I={i 1 ,i 2 ,...,i T },O={o 1 ,o 2 ,...,o T }
Pi is the initial state probability vector:
π=(π i )
wherein,
π i =P(i 1 =q i ),i=1,2,...,N
is at time t=1 in state q i Is a probability of (2).
A is a state transition probability matrix:
A=[a ij ] N×M
wherein,
a ij =P(i t+1 =q j |i t =q i ),i=1,2,...,N;j=1,2,...,N
is in state q at the moment i Time t+1 under the condition of (2) transitions to state q j Is a probability of (2).
B is the observation probability matrix:
B=[b j (k)] N×M
wherein,
b j (k)=P(o t =v k |i t =q j ),k=1,2,...,M;j=1,2,...,N
is in state q at time t j Generates observations v under the condition of (2) k Is a probability of (2).
HMM can mainly address three problems:
probability calculation problem. Given a model λ= (a, B, pi) and an observation sequence= (o) 1 ,o 2 ,...,o T ) The probability P (o|λ) of occurrence of the observation sequence O under the model λ is calculated.
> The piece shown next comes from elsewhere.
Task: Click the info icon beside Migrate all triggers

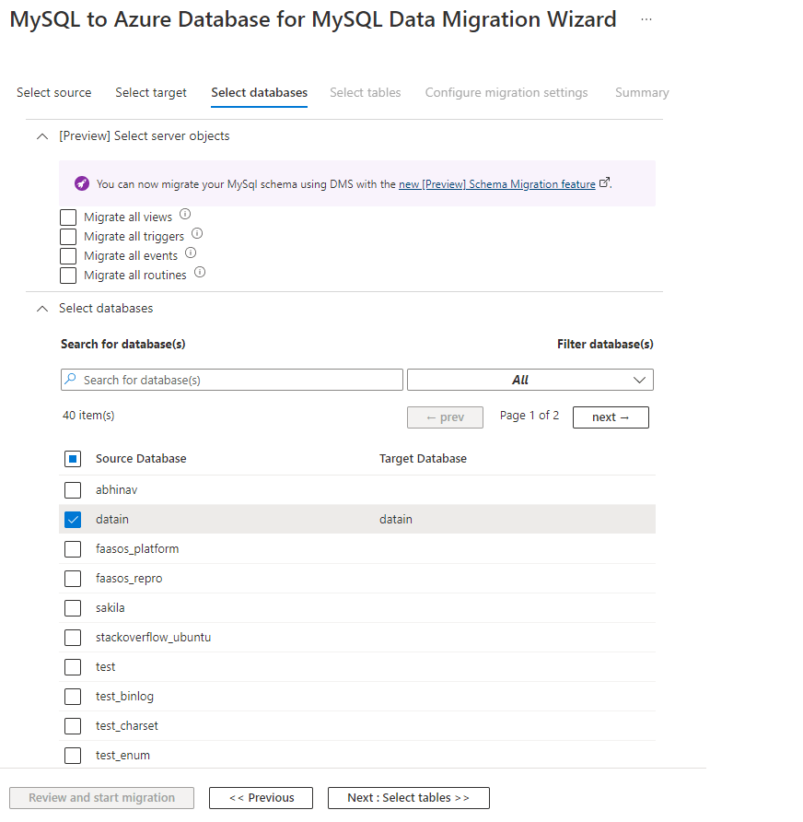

Learning problems. Known observation sequence o= (O) 1 ,o 2 ,...,o T ) The model λ= (a, B, pi) parameter is estimated, which is the observed sequence probability P (o|λ) under this model. I.e. estimating the parameters using maximum likelihood estimation.
The prediction problem is also called decoding (decoding) problem. The known model λ= (a, B, pi) and the observed sequence o= (O) 1 ,o 2 ,...,o T ) Solving a state sequence I= (I) with the maximum conditional probability P (I|O) for a given observation sequence 1 ,i 2 ,...,i T ). I.e. given an observation sequence, the most likely corresponding sequence state is found.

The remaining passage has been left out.